La relation entre l’animation et le jeu d’acteur est paradoxale. Les aspects graphiques et kinésiques, signification du geste, transformation des figures et de l’espace, représentation sensible, symbolisation des lieux, personnification des éléments, rejoignent les problèmes du langage cinématographique. Du simple signe animé à la coexistence d’un mouvement réel et d’un personnage graphique, l’interprétation d’un rôle varie avec les techniques et selon différents degrés d’anthropomorphisme.
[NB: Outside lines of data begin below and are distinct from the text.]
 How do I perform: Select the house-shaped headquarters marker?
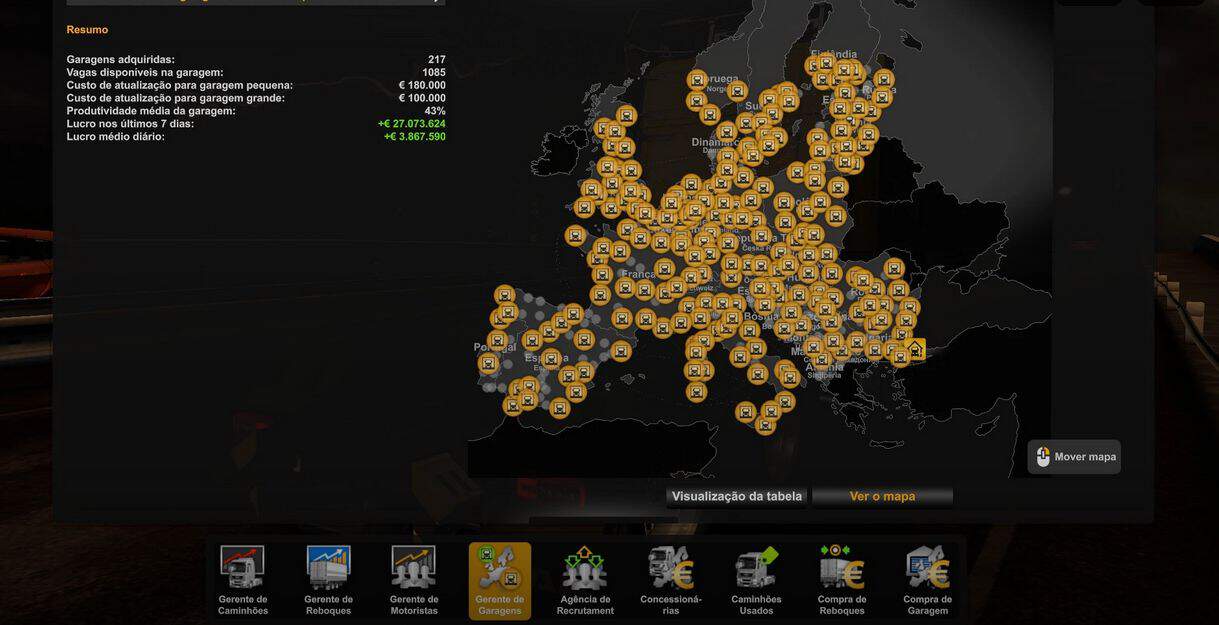(914, 350)
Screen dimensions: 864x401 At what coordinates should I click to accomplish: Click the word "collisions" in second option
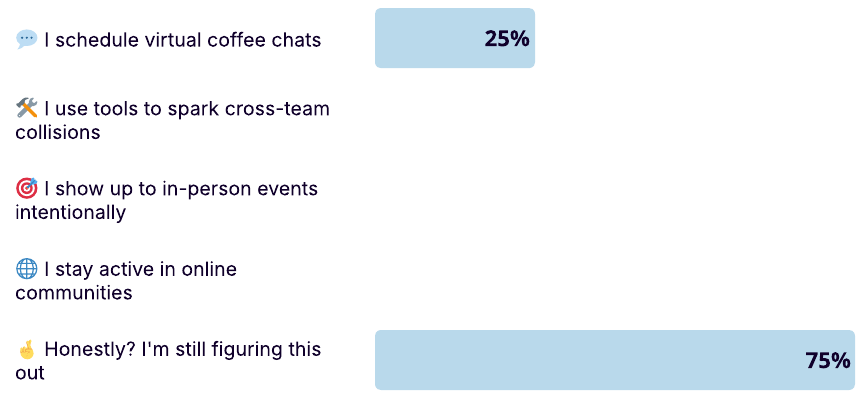(x=58, y=133)
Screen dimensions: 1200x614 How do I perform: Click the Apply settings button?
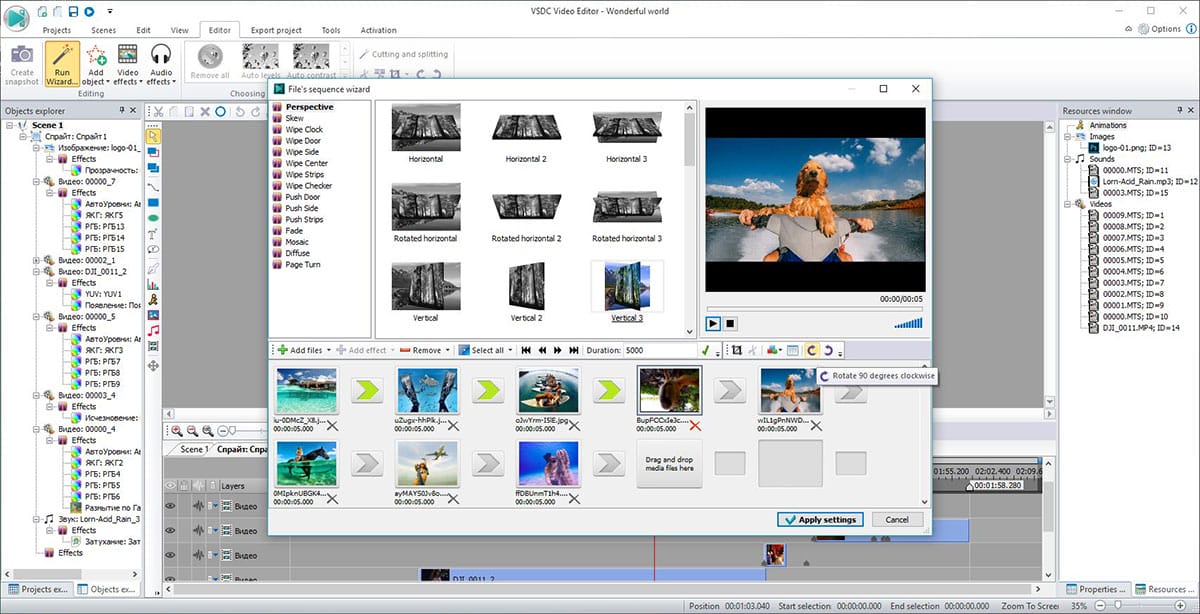819,520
À travers l’histoire de l’animation, le jeu dramatique en animation est passé par différentes formes dont certaines se sont développées et imposées notamment par le biais de la production industrielle. La conception des premiers personnages comme Félix the cat s’appuyait sur des choix des stylisations graphiques associés au jeu d’acteur qui en découlait. Les typologies de jeu favorisées se sont fondées avant tout sur des principes qui concernaient surtout la forme du cartoon, transcrits par Preston Blair. Au-delà de sa version classique et de ses variantes, d’autres démarches ont cherché à s’éloigner de ces formes, avec l’animation limitée, en suivant l’exemple de l’UPA, ou la tendance vers le naturalisme. L’animation 3D et la capture de mouvement perpétuent aujourd’hui dans ses formes industrielles essentiellement, le cartoon et la quête du réalisme.
Parallèlement à cette histoire, l’animation indépendante a développé d’autres formes, beaucoup plus nombreuses, peu diffusées et moins explorées. Ce cinéma se décline en une quantité d’expressions, issues de formes plastiques soumises à l’épreuve du mouvement ; un matériau polymorphe, naturaliste ou stylisé, figuratif ou abstrait, qui peut développer des jeux dramatiques également multiformes. L’évolution historique a déjà fourni certains exemples, mais la majeure partie de ces expressions reste encore à explorer. Le cinéma d’animation indépendant a travaillé jusqu’alors en élargissement plutôt qu’en approfondissement, privilégiant souvent la recherche plastique aux dépens du jeu dramatique et psychologique.
Cette évolution historique de l’animation industrielle et indépendante, suscite de nombreuses questions qui pourraient être discutées :
-Comment la richesse plastique peut-elle se prolonger dans la diversité des mouvements et au-delà dans le jeu dramatique ?
-Un jeu dramatique est-il possible avec une figure non anthropomorphe ?
-Peut-on s’identifier à un personnage graphique simplifié à l’extrême et avec un jeu dramatique minimal ?
-La tradition théâtrale et cinématographique a développé plusieurs formes de jeu d’acteur se partageant entre les grandes approches de l’identification théorisée par Stanislavski et de la distanciation par Brecht. Y a-t-il des attitudes équivalentes en animation ? Comment un cinéma qui s’écarte du trompe-l’œil et dévoile ses conventions de fabrication par définition, se place-t-il parmi ces grandes orientations ?
-Quelle est la contribution du matériau sonore, de la voix dans le jeu d’acteur en animation ?
-Une catégorie du cinéma d’animation correspond à ce que l’on pourrait qualifier de « musique visuelle ». Quel est le rapport de ce type d’expression au jeu dramatique ?
-Quel rapport peut établir le jeu en animation avec la danse, la pantomime, le jeu réaliste ou encore l’opéra?
Cette journée d’étude propose d’aborder ces différents aspects du jeu dramatique (jeu d’acteur) en animation, et dans une perspective élargie d’examiner ses liens avec d’autres formes d’expression.